Stored records
<<<<

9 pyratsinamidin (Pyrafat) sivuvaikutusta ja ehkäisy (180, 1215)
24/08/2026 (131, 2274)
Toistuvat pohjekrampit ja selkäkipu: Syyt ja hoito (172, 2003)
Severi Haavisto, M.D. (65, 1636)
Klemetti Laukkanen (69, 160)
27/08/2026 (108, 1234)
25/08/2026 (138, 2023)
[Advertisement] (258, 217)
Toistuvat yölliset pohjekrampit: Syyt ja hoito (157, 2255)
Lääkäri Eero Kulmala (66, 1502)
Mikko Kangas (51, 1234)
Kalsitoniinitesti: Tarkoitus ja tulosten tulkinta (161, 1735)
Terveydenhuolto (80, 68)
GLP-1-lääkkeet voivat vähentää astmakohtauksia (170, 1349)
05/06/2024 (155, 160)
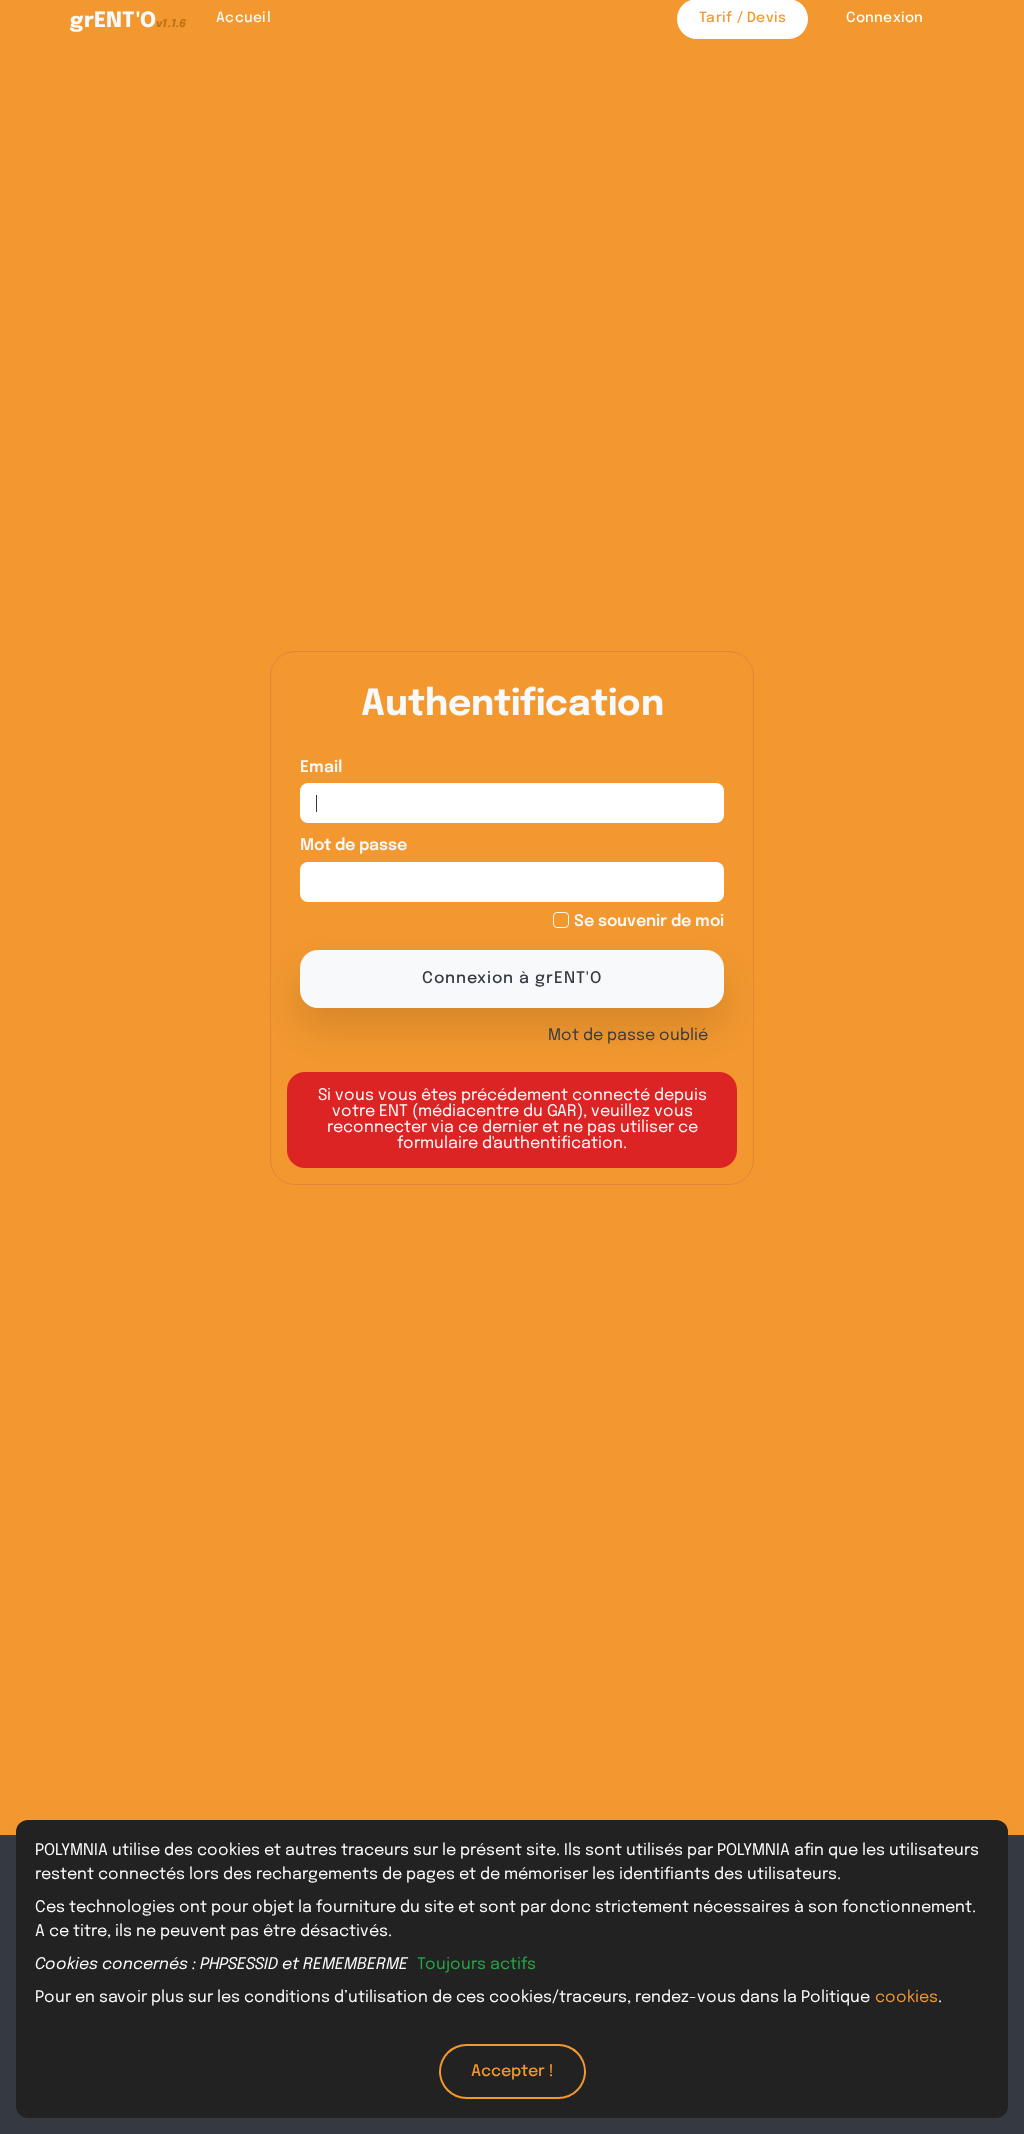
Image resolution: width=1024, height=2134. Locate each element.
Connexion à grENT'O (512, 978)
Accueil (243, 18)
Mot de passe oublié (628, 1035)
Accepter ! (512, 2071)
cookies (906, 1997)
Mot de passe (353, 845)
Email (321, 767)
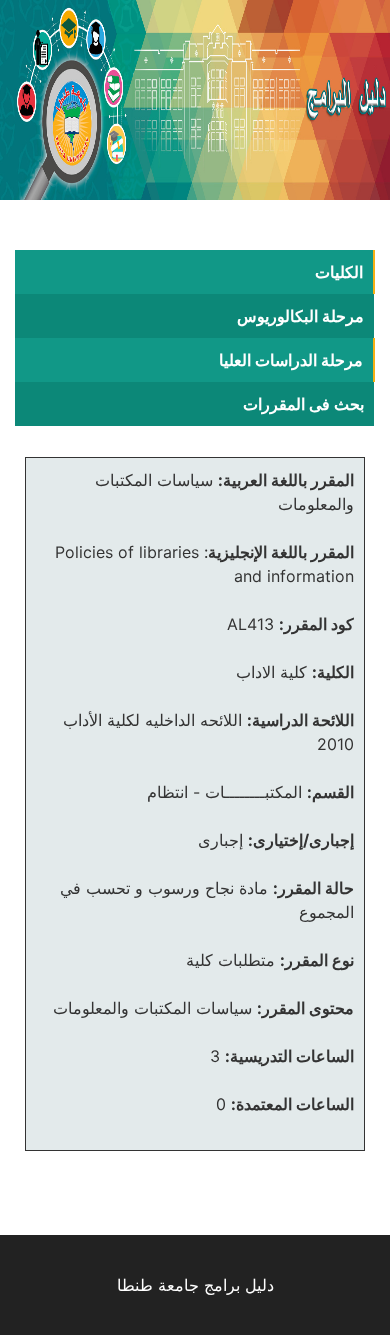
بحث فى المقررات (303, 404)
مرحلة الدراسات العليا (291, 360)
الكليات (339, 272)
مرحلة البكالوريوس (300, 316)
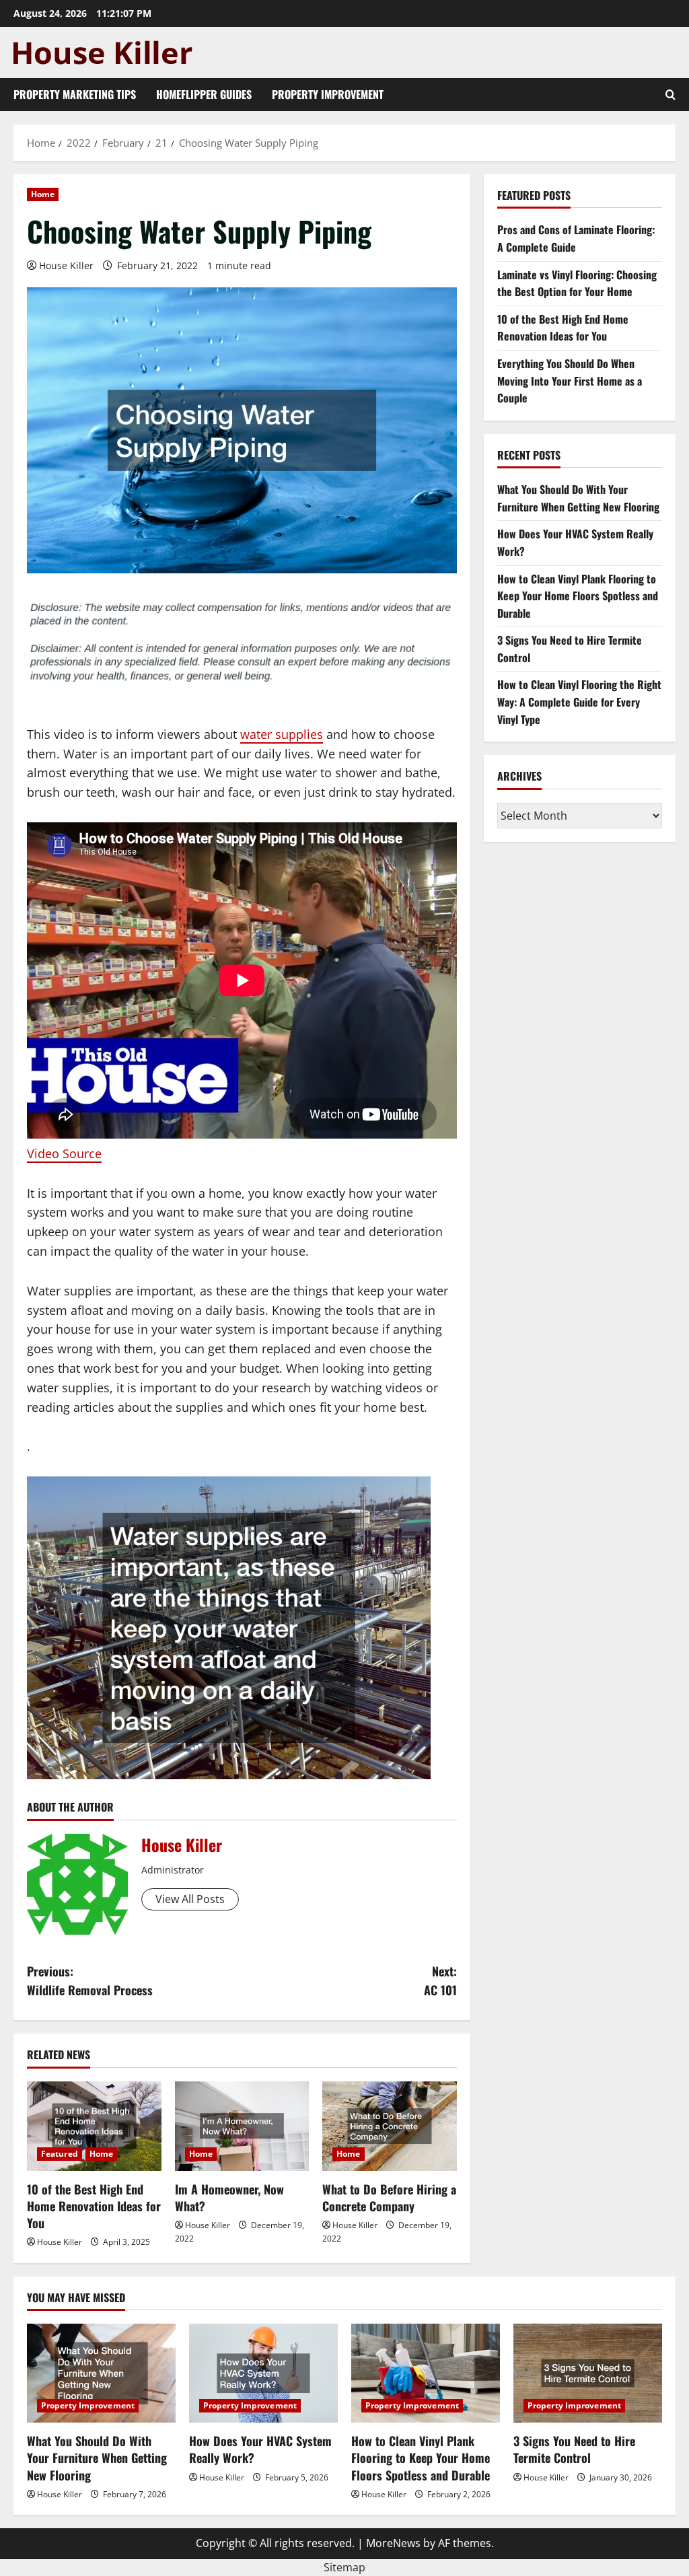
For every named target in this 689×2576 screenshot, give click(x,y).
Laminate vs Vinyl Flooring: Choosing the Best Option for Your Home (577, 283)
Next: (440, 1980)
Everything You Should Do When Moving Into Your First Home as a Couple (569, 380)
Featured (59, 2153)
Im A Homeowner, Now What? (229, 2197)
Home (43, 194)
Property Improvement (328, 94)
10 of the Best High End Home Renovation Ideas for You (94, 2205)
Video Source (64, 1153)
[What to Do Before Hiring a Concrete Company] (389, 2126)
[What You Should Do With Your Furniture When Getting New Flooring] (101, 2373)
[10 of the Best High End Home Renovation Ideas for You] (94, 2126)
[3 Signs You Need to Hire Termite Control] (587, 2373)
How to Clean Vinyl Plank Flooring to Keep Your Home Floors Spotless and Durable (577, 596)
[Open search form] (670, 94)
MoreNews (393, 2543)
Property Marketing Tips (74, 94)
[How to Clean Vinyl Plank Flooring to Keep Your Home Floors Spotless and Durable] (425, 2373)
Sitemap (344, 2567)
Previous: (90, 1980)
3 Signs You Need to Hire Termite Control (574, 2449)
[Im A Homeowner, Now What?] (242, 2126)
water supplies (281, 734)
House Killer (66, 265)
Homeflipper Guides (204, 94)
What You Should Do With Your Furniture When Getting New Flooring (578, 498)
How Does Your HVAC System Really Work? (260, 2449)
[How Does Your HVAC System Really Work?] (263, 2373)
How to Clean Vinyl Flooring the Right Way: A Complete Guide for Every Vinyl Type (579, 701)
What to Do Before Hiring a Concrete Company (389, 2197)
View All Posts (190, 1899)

>>>>

■ What to work on:
Give again, word for word, the line containing "Mot de passe oublié (628, 1035)" and every line after it to the end of the records; leave out the pictures.

■ Task solution:
Mot de passe oublié (628, 1035)
Accepter ! (512, 2071)
cookies (906, 1997)
Mot de passe (353, 845)
Email (321, 767)
بحث فى المقررات (303, 404)
مرحلة الدراسات العليا (291, 360)
الكليات (339, 272)
مرحلة البكالوريوس (300, 316)
For every named target in this 689×2576 screenshot, give click(x,y).
Laminate vs Vinyl Flooring: Choosing the Best Option for Your Home (577, 283)
Next: (440, 1980)
Everything You Should Do When Moving Into Your First Home as a Couple (569, 380)
Featured (59, 2153)
Im A Homeowner, Now What? (229, 2197)
Home (43, 194)
Property Improvement (328, 94)
10 of the Best High End Home Renovation Ideas for You (94, 2205)
Video Source (64, 1153)
[What to Do Before Hiring a Concrete Company] (389, 2126)
[What You Should Do With Your Furniture When Getting New Flooring] (101, 2373)
[10 of the Best High End Home Renovation Ideas for You] (94, 2126)
[3 Signs You Need to Hire Termite Control] (587, 2373)
How to Clean Vinyl Plank Flooring to Keep Your Home Floors Spotless and Durable (577, 596)
[Open search form] (670, 94)
MoreNews (393, 2543)
Property Marketing Tips (74, 94)
[How to Clean Vinyl Plank Flooring to Keep Your Home Floors Spotless and Durable] (425, 2373)
Sitemap (344, 2567)
Previous: (90, 1980)
3 Signs You Need to Hire Termite Control (574, 2449)
[Im A Homeowner, Now What?] (242, 2126)
water supplies (281, 734)
House Killer (66, 265)
Homeflipper Guides (204, 94)
What You Should Do With Your Furniture When Getting New Flooring (578, 498)
How Does Your HVAC System Really Work? (260, 2449)
[How Does Your HVAC System Really Work?] (263, 2373)
How to Clean Vinyl Flooring the Right Way: A Complete Guide for Every Vinyl Type (579, 701)
What to Do Before Hiring a Concrete Company (389, 2197)
View All Posts (190, 1899)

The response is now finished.